ENTRIES PROVIDED:
##############################

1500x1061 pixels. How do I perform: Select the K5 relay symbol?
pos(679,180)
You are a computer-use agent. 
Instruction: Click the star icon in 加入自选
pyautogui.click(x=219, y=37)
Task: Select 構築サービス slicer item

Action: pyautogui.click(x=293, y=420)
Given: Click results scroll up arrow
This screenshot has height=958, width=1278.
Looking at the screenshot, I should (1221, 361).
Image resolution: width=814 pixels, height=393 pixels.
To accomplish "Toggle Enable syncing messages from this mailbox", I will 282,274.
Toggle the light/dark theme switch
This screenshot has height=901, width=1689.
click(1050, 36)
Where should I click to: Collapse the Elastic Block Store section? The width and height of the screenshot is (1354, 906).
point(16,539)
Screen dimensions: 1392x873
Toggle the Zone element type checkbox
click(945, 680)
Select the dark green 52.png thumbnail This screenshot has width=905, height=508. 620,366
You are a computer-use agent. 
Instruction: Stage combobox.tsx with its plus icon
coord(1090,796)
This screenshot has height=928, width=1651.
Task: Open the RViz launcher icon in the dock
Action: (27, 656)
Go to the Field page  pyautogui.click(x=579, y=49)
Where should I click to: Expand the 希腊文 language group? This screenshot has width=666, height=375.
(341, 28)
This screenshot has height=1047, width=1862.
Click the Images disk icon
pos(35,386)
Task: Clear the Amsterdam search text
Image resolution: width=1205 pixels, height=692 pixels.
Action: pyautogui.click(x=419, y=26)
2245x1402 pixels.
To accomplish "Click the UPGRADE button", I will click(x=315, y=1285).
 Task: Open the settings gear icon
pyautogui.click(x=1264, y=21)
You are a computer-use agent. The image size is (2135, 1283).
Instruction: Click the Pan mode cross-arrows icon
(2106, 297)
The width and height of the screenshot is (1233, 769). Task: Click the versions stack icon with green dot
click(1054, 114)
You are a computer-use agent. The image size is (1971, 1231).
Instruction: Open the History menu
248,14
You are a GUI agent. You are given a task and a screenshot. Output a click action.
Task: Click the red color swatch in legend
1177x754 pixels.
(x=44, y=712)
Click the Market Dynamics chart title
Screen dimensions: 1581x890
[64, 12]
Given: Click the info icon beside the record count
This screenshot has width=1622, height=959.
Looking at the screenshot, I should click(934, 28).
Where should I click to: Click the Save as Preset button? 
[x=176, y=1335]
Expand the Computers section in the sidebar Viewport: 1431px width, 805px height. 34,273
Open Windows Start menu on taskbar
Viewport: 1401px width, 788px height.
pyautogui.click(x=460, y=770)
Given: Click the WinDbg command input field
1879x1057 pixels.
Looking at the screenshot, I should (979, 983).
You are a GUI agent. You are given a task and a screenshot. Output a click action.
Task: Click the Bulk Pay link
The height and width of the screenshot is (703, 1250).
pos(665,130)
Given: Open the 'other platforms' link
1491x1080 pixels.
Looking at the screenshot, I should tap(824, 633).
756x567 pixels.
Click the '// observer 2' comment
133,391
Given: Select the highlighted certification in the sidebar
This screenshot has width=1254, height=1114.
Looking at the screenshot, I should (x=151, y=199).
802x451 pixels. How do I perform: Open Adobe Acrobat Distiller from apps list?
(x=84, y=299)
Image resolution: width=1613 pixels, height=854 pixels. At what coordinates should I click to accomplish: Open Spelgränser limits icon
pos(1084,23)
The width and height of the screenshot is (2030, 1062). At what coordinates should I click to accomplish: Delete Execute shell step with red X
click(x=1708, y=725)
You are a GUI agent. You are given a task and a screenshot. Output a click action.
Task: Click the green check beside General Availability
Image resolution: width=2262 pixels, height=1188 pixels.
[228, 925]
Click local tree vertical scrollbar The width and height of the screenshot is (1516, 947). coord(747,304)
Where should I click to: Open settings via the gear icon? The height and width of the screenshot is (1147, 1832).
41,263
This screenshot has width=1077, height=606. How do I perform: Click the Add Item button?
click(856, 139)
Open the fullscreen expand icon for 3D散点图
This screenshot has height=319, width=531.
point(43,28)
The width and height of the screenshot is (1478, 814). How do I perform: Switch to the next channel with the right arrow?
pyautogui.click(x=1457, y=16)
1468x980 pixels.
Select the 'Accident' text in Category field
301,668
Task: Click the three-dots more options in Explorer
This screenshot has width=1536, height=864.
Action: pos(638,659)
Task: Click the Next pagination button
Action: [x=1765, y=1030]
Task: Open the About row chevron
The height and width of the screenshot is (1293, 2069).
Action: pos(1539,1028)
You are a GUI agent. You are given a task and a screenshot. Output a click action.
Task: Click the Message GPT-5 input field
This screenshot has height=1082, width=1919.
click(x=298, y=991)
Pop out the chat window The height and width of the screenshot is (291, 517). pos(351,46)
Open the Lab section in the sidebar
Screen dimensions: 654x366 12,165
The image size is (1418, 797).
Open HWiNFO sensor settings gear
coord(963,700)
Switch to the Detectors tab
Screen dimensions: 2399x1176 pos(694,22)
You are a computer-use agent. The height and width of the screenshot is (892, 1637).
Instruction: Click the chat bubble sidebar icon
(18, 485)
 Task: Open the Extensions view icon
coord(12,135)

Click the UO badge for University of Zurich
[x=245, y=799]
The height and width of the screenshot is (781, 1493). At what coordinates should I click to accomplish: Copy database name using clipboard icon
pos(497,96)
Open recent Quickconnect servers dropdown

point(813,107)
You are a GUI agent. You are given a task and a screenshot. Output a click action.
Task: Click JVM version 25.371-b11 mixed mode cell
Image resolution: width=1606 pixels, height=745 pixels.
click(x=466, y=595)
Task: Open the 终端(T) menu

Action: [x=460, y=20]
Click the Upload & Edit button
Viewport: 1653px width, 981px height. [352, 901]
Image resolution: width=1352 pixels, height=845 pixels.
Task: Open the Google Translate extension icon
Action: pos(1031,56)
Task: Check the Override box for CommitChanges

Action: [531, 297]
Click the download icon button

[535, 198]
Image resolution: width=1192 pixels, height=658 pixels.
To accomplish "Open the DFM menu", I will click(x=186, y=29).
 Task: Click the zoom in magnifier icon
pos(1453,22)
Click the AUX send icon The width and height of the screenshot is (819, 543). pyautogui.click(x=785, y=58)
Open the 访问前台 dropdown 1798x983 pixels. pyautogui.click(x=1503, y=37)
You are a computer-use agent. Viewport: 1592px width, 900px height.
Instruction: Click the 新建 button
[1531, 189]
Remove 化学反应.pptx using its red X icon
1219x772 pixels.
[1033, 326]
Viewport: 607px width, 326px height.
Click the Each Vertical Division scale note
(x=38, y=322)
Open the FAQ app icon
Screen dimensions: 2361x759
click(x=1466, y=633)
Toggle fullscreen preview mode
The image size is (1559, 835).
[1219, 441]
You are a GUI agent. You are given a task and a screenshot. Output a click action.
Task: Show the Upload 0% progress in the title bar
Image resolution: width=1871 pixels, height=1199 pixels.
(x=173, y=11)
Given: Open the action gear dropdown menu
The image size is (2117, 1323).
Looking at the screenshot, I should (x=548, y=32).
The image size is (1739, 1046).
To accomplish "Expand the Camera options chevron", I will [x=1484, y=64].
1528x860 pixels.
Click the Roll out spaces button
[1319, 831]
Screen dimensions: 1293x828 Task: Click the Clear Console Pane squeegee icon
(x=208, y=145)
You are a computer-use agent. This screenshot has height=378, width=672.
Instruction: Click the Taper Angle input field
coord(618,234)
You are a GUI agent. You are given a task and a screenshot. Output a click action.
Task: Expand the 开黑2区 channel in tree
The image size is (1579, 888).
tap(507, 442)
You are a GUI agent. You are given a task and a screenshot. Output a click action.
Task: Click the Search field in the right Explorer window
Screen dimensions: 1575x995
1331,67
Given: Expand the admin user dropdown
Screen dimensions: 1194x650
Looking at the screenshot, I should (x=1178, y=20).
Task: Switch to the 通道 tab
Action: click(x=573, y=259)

##############################

BRIEF:
What is needed is a copy of every line above in which "Explorer" appears.

RESULT OF THIS TASK:
Task: Click the three-dots more options in Explorer
Task: Click the Search field in the right Explorer window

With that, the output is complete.